First, some background

Exome sequencing is a very cost-effective approach that allows us to look with high resolution at just the 1-2% of the human genome that codes for protein – these are the parts we understand the best, and also the parts where the vast majority of severe disease-causing mutations are found. Because exome sequencing is so powerful it’s been applied to tens of thousands of patients with rare, severe diseases such as muscular dystrophy and epilepsy. However, a key challenge when sequencing patients is that everyone carries tens of thousands of genetic changes, and we need a database of “normal” variation that tells us which of those changes are seen in healthy people, and how common they are.

The goal of this project was to create such a database, at massive scale. Briefly, we pulled together DNA sequencing data from the largest collection of humans ever assembled – more than 60,000 people in total, from more than two dozen different disease projects, generously donated by researchers from around the world – to look at the distribution of genetic variation across the exome, and to make it publicly available for anyone to use. This project became known as the Exome Aggregation Consortium, or ExAC.

This project involved assembling nearly a petabyte (a thousand terabytes) of raw sequencing data and putting all of that through the same processing pipeline to produce a set of variant calls that were the same across the whole project. At the end of that process we produced a summary file, that basically is a list of all of the 10 million variants we discovered in the project, and how common they are across different populations – and made that publicly available back in 2014. That resource has now been received over 5.2 million page views by researchers around the world, mostly for the interpretation of genetic changes found in rare disease patients.

In this paper, we describe how this resource can be used in a variety of ways to understand human genetic variation, particularly focusing on the very, very rare DNA changes – those seen in less than one in a thousand people – most of which had never been observed until this project. We show that our new database is much more powerful than existing resources for filtering the variants found in rare disease patients, making it a much more effective tool for clinical labs to use in diagnosis.
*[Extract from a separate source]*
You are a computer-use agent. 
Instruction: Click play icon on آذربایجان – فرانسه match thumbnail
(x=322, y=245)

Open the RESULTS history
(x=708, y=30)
And importantly, we also show that we are able to use this database to identify genes that have fewer variants than we would expect to see by chance – basically, identifying genes that are intolerant of variation in the general population, meaning they are much more likely to be involved in causing disease.

I’m not going to describe these findings in detail, because the paper is open access and you can read it yourself – there is also a wonderful summary in Nature by Jay Shendure. However, I did want to highlight a few key things that you can’t learn from the paper, including the story of how this project actually happened.

How ExAC came about

In 2012 my (brand new) lab started sequencing exomes from patients with rare muscle diseases. Two things we found almost immediately were that (1) we desperately needed to interpret our variants in the context of large collections of variation from the “normal” population, and (2) the existing resources simply weren’t sufficient for this job. Both 1000 Genomes and the Exome Variant Server were fantastic resources, but neither was large enough to provide insight into the extremely rare variants we were seeing in our patients.
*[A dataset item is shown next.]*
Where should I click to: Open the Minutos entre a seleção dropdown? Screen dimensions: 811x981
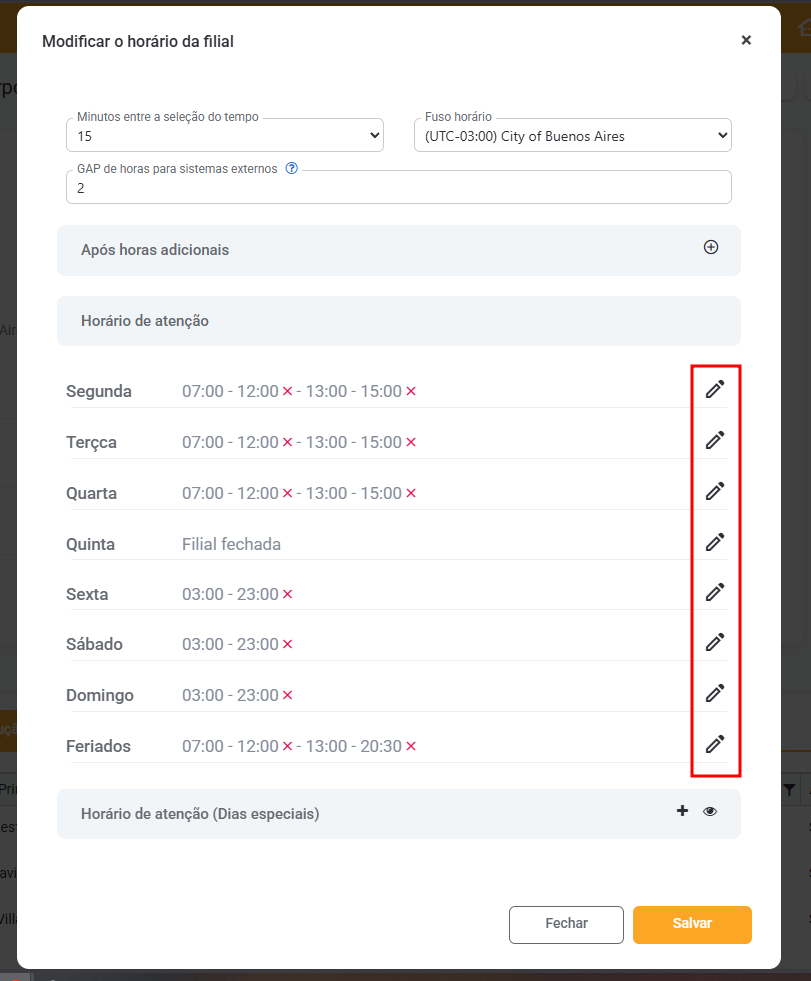coord(224,136)
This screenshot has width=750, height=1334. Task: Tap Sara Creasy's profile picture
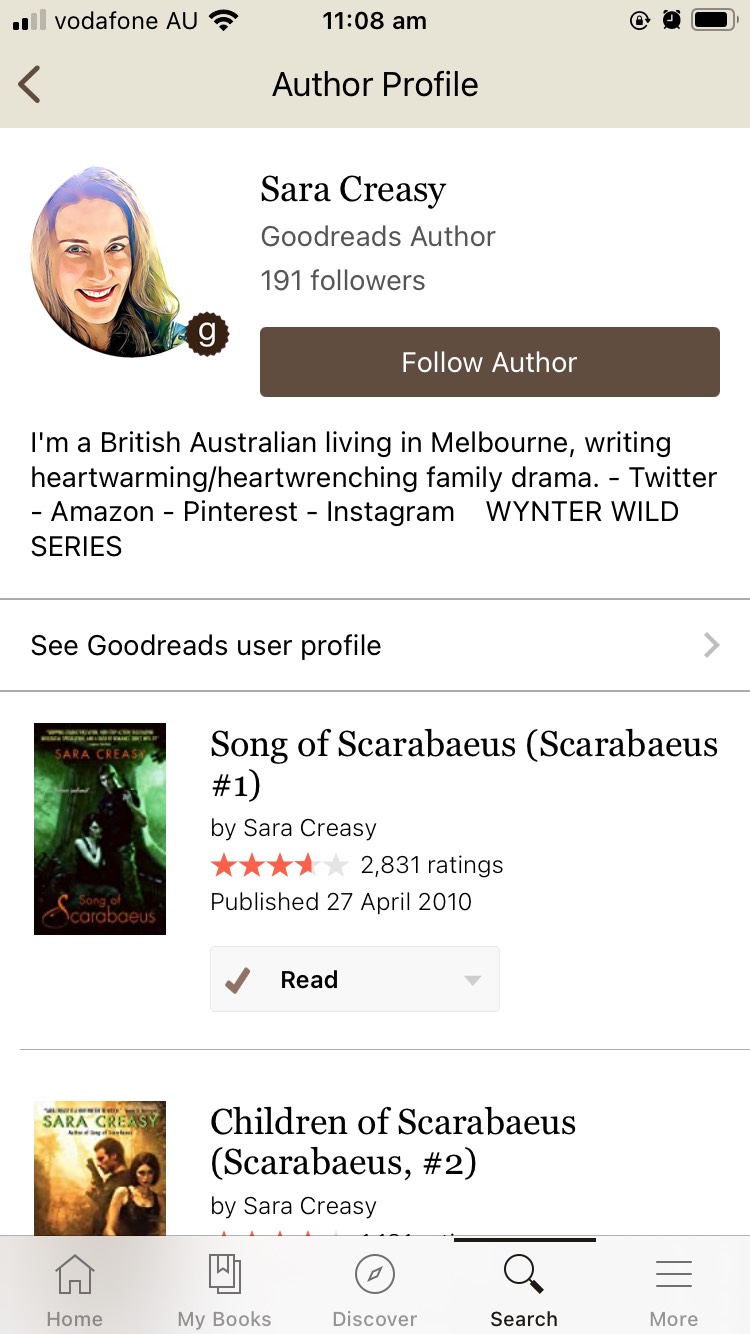tap(111, 262)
At around the same time, a few key things fell into place. Firstly, Mark DePristo’s GATK team at the Broad Institute had fancy new software that could, at least in theory, allow the generation of unified variant calls across tens of thousands of samples, and they were keen to try it out at scale. Secondly, it became clear that there was a critical mass of colleagues at the Broad Institute who had in combination sequenced over 20,000 exomes, and who were willing to make that data available for a large shared effort. And finally, I had been joined in my lab by a remarkably talented postdoc, Monkol Lek, who had the informatic background required to coordinate and analyze a large-scale sequencing resource. And so we set about building one.

Over the next 18 months, we worked closely with the Broad’s sequence production team to produce at least five call sets, starting with a pilot run of just over 13,000 samples. In each case we encountered either intractable computational scaling problems, or quality control issues in the final call set. Over the same time the number of samples continued to grow, and we became steadily more ambitious with each failure. In late 2013 we made an attempt at variant calling across nearly 57,000 samples, which took many months; depressingly, it produced a product with unusably high error rates. In early 2014 I was genuinely unsure whether this project would ever be successful.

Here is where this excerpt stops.